Denzel Washington in una scena di Highest 2 Lowest, diretto da Spike Lee
La recensione di Highest 2 Lowest, presentato in anteprima a Cannes78
Quentin Tarantino lo ha detto e ripetuto una miriade di volte: il motivo per cui ha intenzione di fermarsi con la regia una volta giunto al suo decimo film, è perché vuole chiudere la propria carriera da cineasta quando è ancora sulla cresta dell’onda, perché i registi invecchiando non migliorano e finisco per diventare quasi ostaggio del proprio lavoro e delle proprie opere, che però inevitabilmente risentono di età e spirito ormai decaduti degli autori e finiscono quasi per sporcarne la carriera, facendoli decadere. Una scelta dunque comprensibile, ma che ovviamente non tutti sono tenuti a seguire, soprattutto perché se guardiamo a Clint Eastwood o Martin Scorsese, ci rendiamo di come questa regola possa anche essere smentita. Ecco, chi invece dovrebbe riflettere attentamente riguardo queste parole è Spike Lee.
Nel XXI secolo, salvo un paio di eccezioni, la filmografia del regista statunitense ha vissuto un crollo verticale e diciamocelo, ha campato di rendita per 20 anni, con Blackkklansman che sembra dunque essere stata più una botta di fortuna che altro. Spike Lee non ha più nulla da dire o, peggio ancora per chi lavora con immagini e parole, non sa più come dirlo e Highest 2 Lowest ne è il chiaro esempio. Un film grossolano, con un montaggio scellerato, musiche invasive e una messa in scena che neanche nelle peggiori soap operas italiane. Per non parlare poi della recitazione: tralasciando il ruolo di A$AP Rocky (ovvero fare A$AP Rocky ma con un altro nome) e quello marginale ma comunque sprecato di Jeffrey Wright (attore poliedrico presente a Cannes78 anche in La Trama Fenicia di Wes Anderson, film tutt’altro che perfetto dove però dimostra almeno il suo talento), vedere Denzel Washington così imbolsito proprio mentre riceve a sorpresa la Palma d’oro Onoraria, fa male al cuore. Potremmo definirla vacanza premio, un favore fatto ad un amico – questa è stata la quinta collaborazione tra i due dopo Mo’ Better Blues, Malcolm X, He Got Game e Inside Man – ma il risultato non cambia.
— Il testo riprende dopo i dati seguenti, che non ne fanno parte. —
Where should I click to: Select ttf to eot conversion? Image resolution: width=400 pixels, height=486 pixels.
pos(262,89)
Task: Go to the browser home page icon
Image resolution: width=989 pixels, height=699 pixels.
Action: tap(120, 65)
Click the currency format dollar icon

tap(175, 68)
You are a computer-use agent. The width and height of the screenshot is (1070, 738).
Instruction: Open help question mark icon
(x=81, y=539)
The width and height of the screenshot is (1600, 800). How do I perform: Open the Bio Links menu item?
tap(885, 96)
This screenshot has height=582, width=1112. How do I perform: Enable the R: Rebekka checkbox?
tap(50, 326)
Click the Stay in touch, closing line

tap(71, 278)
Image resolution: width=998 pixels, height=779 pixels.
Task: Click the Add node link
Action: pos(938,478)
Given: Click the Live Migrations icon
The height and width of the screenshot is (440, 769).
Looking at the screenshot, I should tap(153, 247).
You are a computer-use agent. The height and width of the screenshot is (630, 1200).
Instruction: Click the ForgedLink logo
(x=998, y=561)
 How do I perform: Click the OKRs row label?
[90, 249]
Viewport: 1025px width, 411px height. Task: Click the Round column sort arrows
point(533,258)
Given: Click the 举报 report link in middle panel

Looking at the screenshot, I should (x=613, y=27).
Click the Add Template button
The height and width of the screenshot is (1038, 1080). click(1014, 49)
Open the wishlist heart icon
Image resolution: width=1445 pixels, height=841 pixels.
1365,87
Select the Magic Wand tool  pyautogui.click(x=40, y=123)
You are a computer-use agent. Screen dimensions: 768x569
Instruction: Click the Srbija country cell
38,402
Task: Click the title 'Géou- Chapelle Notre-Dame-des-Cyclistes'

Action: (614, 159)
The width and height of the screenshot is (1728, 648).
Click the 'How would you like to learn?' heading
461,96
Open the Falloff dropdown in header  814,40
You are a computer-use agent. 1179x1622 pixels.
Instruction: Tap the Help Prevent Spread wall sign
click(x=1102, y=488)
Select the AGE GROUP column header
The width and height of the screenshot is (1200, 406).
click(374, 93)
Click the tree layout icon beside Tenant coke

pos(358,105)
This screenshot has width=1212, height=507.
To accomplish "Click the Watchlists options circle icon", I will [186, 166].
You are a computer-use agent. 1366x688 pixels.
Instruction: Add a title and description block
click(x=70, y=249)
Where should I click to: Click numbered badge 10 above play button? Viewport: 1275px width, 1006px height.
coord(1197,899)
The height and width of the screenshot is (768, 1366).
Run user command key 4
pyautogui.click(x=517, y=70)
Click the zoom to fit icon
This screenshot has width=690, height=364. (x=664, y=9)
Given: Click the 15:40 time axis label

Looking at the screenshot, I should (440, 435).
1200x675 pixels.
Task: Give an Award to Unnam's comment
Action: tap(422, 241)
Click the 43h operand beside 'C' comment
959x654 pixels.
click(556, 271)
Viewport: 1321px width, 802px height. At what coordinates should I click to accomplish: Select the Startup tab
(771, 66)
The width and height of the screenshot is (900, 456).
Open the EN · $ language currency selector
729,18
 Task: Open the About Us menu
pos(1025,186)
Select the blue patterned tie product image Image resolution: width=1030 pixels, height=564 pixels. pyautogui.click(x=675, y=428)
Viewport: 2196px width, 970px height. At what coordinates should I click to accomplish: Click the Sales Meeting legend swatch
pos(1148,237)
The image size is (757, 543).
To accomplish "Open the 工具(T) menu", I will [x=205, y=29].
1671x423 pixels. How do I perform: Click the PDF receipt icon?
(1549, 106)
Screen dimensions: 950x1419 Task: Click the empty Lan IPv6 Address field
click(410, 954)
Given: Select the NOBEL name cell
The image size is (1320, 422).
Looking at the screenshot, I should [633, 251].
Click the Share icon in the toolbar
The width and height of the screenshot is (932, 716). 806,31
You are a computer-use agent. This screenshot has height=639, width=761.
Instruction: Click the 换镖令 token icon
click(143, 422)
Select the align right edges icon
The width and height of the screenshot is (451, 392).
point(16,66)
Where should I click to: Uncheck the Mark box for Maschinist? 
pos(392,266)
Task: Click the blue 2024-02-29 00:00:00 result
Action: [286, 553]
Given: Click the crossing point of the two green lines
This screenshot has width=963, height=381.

Spike Lee era arrivato al successo perché era riuscito ad intercettare una generazione ed a comprenderne le necessità: il suo era cinema black con messaggi però talmente universali da passare immediatamente dal particolare all’universale, creando così un cinema sociale e inclusivo, che aveva il coraggio di prendere una posizione e seguirla fino in fondo, anche alle volte forse esagerando. Highest 2 Lowest non parla a nessuno se non alla ristretta cerchia del suo autore, diventando così impossibile da intercettare. Non è un film neanche per gli Stati Uniti, quanto più per gli abitanti di Brooklyn e delle zone in cui Lee è cresciuto e, di certo, non parla a chi viene da fuori gli States, con questi ultimi che si troveranno spiazzati più volte ascoltando certi dialoghi, soprattutto una volta che verrà doppiato, non senza problemi. Highest 2 Lowest sembra dunque un epitaffio sulla tomba della carriera di Spike Lee, passata dall’essere centrale nella cinematografia mondiale a superflua.